Beyond Barker, Geale is eyeing a unification duel with WBC champion Martinez who will return from injury next year and is also willing to subject himself to the bombs of Gennady Golovkin, the Russian knock-out machine rated second by The Ring.

"I have learned a lot since we last fought. He has everybody petrified but I will be happy to fight him. I know some things about him others don't and he hasn't been tested fully yet," said Geale, to whom he lost on points in his amateur days in 2001.

"Martinez is a different type of fighter. He has speed, power and is very tricky. But he's recognised as the best and I want to fight the best."

All of which means a trilogy against Anthony Mundine, whom he outpointed in January after a controversial defeat in 2009, is unlikely.

"Mundine is in my past now," he said.

"He needs to fight somebody credible to have another shot. If he does that then possibly I would think of it as pay-day."

With his intention to retire in three years or under, the father of three who calls Western Sydney home, makes no grandiose gestures on leaving a legacy to rival greats Lionel Rose, Johnny Famechon, Jeff Fenech and Kostya Tszyu.

"I don't want to compare myself to anybody," he added.

"After I finish I will think about how it all went down, and look back at what I've achieved. But for now, I just want to get bet better with each fight and I believe I am doing that."

No Daniel, you can't retire so soon!!!!! :ibutt


----------



## Kel (May 22, 2013)

He said 3yrs or under.... Given he is 31yrs that's pretty smart thinking. He can achieve a helluva lot next 2-3yrs


----------



## Sox (May 19, 2013)

Kel said:


> He said 3yrs or under.... Given he is 31yrs that's pretty smart thinking. He can achieve a helluva lot next 2-3yrs


I know, but I'm thinking with my heart mate.

It seems like he's come so quick and now that he's loosely mentioned a time for retirement, it seems he'll vanish just as quick.
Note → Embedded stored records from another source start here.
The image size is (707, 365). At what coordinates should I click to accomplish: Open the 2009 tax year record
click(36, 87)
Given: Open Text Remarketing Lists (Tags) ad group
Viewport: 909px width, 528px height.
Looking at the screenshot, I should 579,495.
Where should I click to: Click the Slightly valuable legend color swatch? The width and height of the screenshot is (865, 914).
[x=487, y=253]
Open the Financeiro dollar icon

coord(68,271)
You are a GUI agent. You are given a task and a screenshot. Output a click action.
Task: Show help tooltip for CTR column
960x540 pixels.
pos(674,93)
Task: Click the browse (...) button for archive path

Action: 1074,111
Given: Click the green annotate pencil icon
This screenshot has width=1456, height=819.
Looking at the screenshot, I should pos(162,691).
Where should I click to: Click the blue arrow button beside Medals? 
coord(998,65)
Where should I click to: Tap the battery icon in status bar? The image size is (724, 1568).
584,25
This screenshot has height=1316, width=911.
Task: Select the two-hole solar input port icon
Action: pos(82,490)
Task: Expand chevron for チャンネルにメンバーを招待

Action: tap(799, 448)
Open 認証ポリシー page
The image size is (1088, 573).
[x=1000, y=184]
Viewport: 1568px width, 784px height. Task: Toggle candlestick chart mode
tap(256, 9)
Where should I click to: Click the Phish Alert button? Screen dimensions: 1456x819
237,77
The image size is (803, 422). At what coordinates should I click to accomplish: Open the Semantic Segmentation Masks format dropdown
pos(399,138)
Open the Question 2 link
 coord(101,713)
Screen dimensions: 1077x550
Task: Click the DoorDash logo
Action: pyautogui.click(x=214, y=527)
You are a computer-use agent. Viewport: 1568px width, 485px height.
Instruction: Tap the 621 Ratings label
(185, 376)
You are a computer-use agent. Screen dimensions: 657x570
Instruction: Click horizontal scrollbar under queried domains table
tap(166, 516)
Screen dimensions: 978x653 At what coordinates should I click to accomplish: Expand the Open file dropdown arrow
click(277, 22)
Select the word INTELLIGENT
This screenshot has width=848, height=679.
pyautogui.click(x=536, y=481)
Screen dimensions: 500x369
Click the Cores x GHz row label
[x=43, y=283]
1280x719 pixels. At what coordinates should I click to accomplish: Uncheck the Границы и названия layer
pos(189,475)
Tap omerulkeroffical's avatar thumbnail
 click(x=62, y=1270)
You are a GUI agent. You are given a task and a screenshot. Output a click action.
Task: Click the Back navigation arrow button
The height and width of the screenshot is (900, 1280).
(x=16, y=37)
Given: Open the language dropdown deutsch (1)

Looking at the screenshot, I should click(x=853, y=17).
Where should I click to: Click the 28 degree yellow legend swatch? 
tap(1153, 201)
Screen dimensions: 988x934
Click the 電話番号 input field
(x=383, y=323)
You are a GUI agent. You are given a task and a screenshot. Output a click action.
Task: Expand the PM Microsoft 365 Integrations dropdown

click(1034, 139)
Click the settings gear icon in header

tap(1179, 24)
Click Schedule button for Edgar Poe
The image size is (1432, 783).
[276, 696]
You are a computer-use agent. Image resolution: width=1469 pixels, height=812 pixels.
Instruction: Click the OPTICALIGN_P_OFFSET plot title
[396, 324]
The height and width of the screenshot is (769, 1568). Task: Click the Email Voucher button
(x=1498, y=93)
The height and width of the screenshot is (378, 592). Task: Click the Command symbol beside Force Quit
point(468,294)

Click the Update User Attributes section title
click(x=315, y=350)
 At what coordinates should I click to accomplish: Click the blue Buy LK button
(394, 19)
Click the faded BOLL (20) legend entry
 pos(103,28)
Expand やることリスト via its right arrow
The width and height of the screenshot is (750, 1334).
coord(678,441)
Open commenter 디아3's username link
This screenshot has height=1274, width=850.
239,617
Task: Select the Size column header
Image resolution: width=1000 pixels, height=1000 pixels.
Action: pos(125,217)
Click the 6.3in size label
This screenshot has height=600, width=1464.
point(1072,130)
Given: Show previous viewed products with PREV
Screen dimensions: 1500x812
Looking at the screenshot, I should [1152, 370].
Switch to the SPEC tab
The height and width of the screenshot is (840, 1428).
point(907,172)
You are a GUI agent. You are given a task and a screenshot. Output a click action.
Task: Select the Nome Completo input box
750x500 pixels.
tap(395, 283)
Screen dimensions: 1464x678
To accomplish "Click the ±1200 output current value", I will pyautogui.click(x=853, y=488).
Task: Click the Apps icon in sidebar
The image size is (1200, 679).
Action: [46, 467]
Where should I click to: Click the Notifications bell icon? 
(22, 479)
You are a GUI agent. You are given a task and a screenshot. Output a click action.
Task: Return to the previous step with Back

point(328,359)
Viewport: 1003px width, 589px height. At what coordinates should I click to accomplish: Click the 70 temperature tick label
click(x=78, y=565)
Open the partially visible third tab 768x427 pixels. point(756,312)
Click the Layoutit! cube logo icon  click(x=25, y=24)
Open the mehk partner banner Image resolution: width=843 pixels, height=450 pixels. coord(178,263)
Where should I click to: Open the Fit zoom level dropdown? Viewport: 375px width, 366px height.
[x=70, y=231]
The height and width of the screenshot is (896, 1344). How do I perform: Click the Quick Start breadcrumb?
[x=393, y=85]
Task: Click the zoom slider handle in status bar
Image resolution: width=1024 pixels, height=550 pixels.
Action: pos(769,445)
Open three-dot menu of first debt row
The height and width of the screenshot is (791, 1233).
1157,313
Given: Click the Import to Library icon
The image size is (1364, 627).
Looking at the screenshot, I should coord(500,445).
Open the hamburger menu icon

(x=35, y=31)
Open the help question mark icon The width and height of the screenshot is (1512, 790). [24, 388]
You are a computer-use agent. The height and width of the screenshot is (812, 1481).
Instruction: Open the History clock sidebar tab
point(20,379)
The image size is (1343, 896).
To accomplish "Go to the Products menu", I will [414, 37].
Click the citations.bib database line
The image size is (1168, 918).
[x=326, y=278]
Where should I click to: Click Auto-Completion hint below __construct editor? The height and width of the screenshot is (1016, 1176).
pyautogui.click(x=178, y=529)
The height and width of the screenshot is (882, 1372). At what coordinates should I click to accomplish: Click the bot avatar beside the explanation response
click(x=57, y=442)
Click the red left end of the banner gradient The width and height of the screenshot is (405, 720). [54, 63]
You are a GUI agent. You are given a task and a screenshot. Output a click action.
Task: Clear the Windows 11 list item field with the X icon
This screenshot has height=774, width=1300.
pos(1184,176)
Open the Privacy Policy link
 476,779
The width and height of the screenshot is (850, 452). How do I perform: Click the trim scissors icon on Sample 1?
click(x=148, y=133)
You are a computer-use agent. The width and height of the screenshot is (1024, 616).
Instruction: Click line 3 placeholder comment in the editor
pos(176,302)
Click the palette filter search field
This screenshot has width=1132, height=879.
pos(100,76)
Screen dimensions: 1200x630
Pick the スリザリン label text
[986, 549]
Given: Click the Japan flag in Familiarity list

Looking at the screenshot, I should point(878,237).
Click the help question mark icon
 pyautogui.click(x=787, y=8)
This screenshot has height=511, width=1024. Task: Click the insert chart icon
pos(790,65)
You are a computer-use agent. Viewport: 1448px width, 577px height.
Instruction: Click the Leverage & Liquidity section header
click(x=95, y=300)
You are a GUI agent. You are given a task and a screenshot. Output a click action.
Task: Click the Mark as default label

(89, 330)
Oz boxing needs blokes like Daniel.

Why he can't he fight as long as 'Nard. :yep


----------



## stiflers mum (May 23, 2013)

Sox said:


> I know, but I'm thinking with my heart mate.
> 
> It seems like he's come so quick and now that he's loosely mentioned a time for retirement, it seems he'll vanish just as quick.
> 
> ...


 Some people live for the challenge, fighting even though they no longer need to financially like Nard. The way he was yelling at King when he beat Cloud I think the guy thrives on defying the odds and is an angry man. His past may have something to do with this. Daniel may not be like that boxing might not be his life and he trains kids and is a laid back dude. I would like him to go on for longer but it's his life.


----------



## stiflers mum (May 23, 2013)

Gary Shaw discussing Geale-Barker and undercard.

http://www.boxingscene.com/video-gary-shaw-discusses-geale-vs-barker-card--68577


----------



## Sox (May 19, 2013)

Time to drag out the old Gealezilla avatar... :happy


----------



## DB Cooper (May 17, 2013)

Sox said:


> Time to drag out the old Gealezilla avatar... :happy


Only about 5 sleeps to go Sox.


----------



## Berliner (Jun 6, 2013)

BTW: Even german TV Shows the Geale-Barker fight.


----------



## stiflers mum (May 23, 2013)

Darren Barker '' I will beat Daniel Geale and then get the drinks in''

http://www.hattonboxing.com/tv/news...-i-will-beat-geale-and-then-get-the-drinks-in

BOOOOOOO
4 DAYS TO GO


----------



## DB Cooper (May 17, 2013)

stiflers mum said:


> Darren Barker '' I will beat Daniel Geale and then get the drinks in''
> 
> http://www.hattonboxing.com/tv/news...-i-will-beat-geale-and-then-get-the-drinks-in
> 
> ...


"I look forward to seeing you all and I'll buy everyone a drink when I get back. It's going to be great to show you guys my new belt.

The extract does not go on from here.